URAIAN SOAL =
Menurut kutipan tentang kecelakaan Dahlan Iskan, di mana mobil TUCUXI yang dikendarainya mengalami naas?

##### KUTIPAN PILIHAN

Semua kita tentu sudah mengetahui tragedi yang menimpa Dahlan
Iskan, Menteri BUMN. Yah, pada 5 Januari mobil TUCUXI yang dikendarinya
mengalami naas di Plaosan, Magetan. Sontak peristiwa itu menjadi heboh.
Kehebohan itu bukan dalam arti positip, melainkan negatif.
Ramai-ramai orang “mengadili” Pak Dahlan, tak terkecuali para
wartawan, baik media cetak maupun elektronik. Sekalipun Pak Dahlan sudah
mengadakan jumpa pers dan membeberkan semuanya, masih saja ada media yang belum
puas sehingga mengadakan wawancara, yang sebenarnya pengadilan, khusus. Adalah
Metro TV dengan program PRIMETIME NEWS. Dan di bagian lain TV One juga
melakukan hal yang sama dengan HUMAS BUMN.
Hari Selasa, 8 Januari, PRIMETIME NEWS Metro TV mengambil
topik “Di balik ‘Ferari’ Meteri Dahlan”.
Pewawancaranya adalah termasuk wartawan senior di Metro TV itu, yaitu (kalau tidak salah) Zelda Savitri.
Dengan sadisnya wanita ini menguliti Pak Dahlan. Sekalipun Pak Dahlan sudah
mengaku salah dan siap bertanggung jawab, tetap saja masih dipojoki
sampai-sampai Pak Dahlan berkomentar, “Apakah saya harus mencium kaki Mbak!”

##########
##### DATA YANG DISEDIAKAN

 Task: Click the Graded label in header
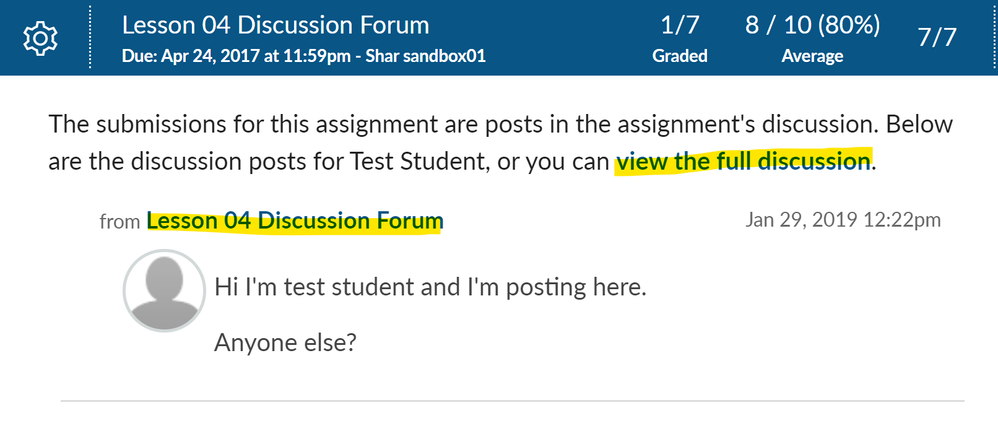680,56
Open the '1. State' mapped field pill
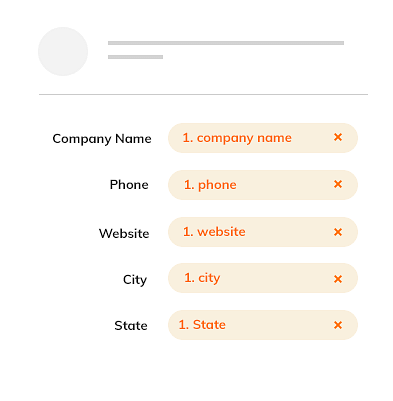This screenshot has height=401, width=393. point(263,325)
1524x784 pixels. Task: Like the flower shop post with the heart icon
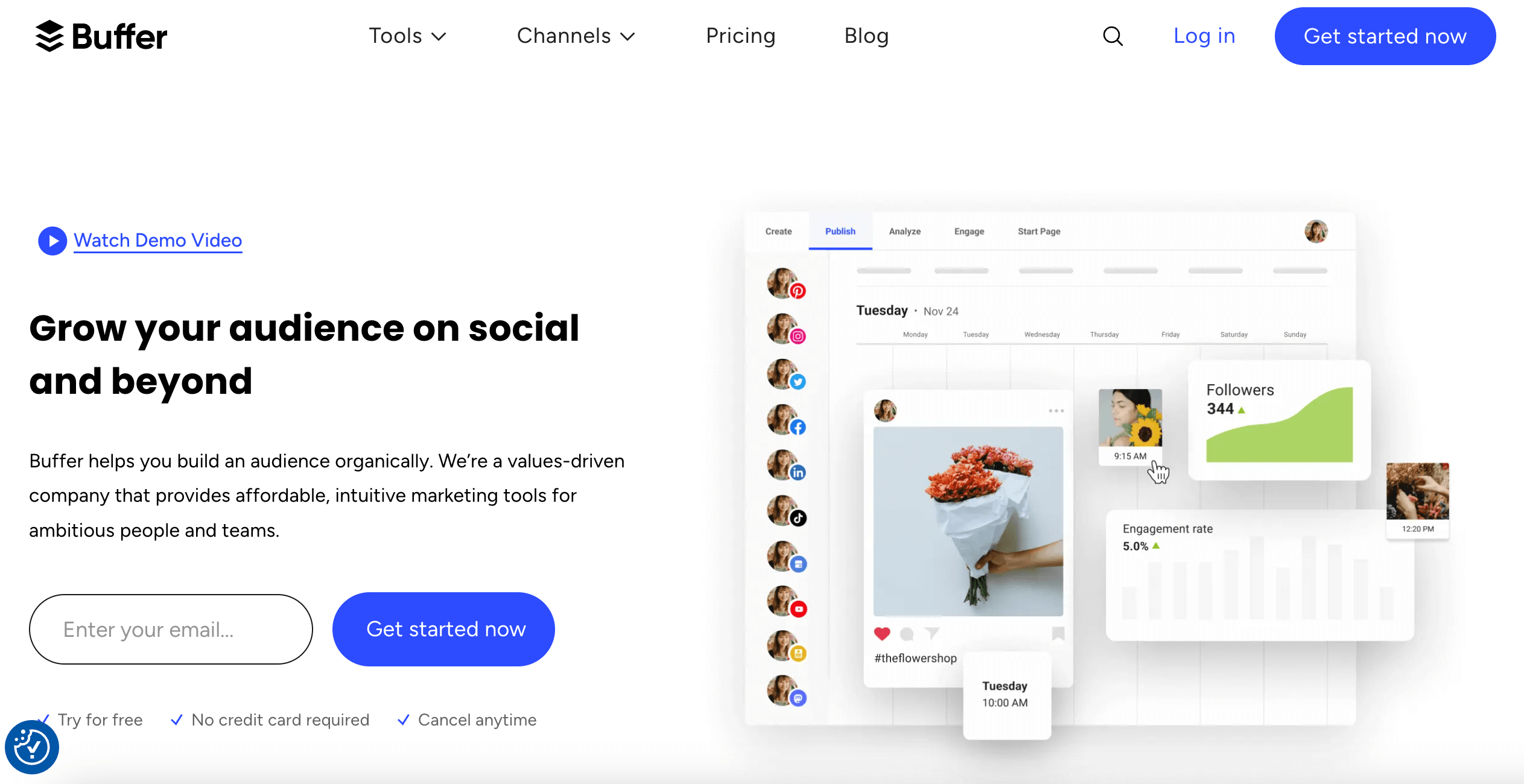882,634

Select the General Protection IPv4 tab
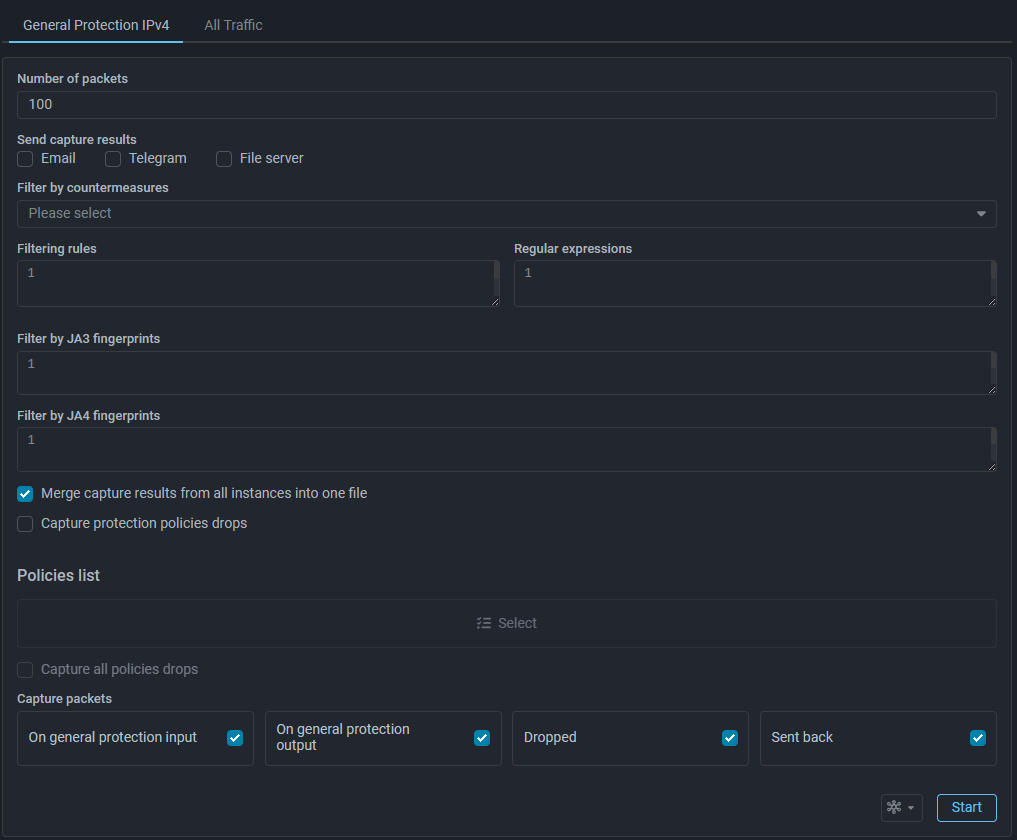[96, 25]
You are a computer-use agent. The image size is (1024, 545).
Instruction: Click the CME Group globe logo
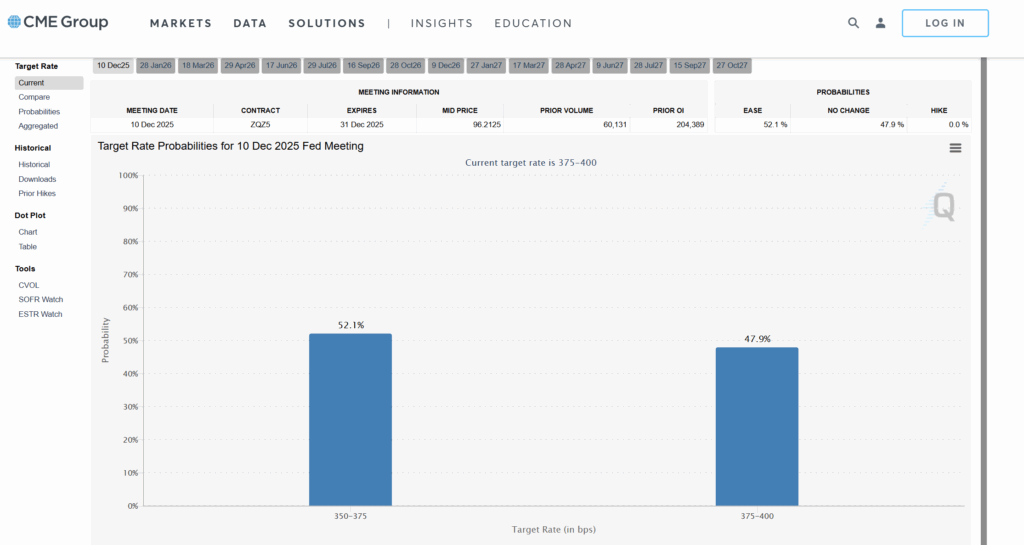click(13, 22)
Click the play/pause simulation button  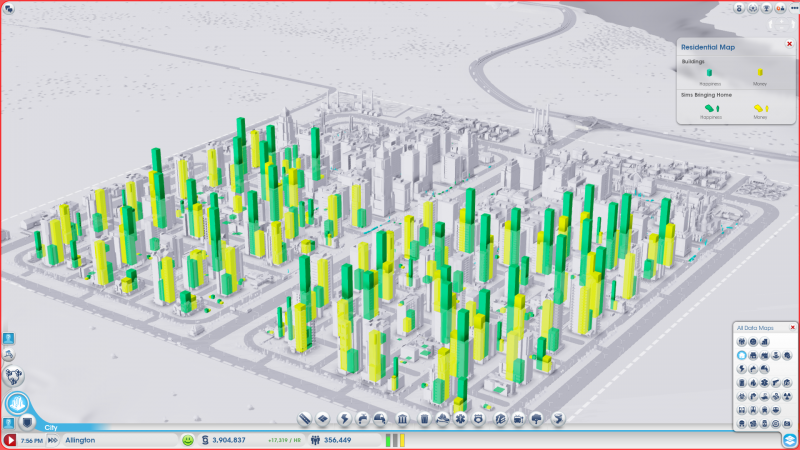11,439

##########

JAWABAN AKHIR =
Di Plaosan, Magetan.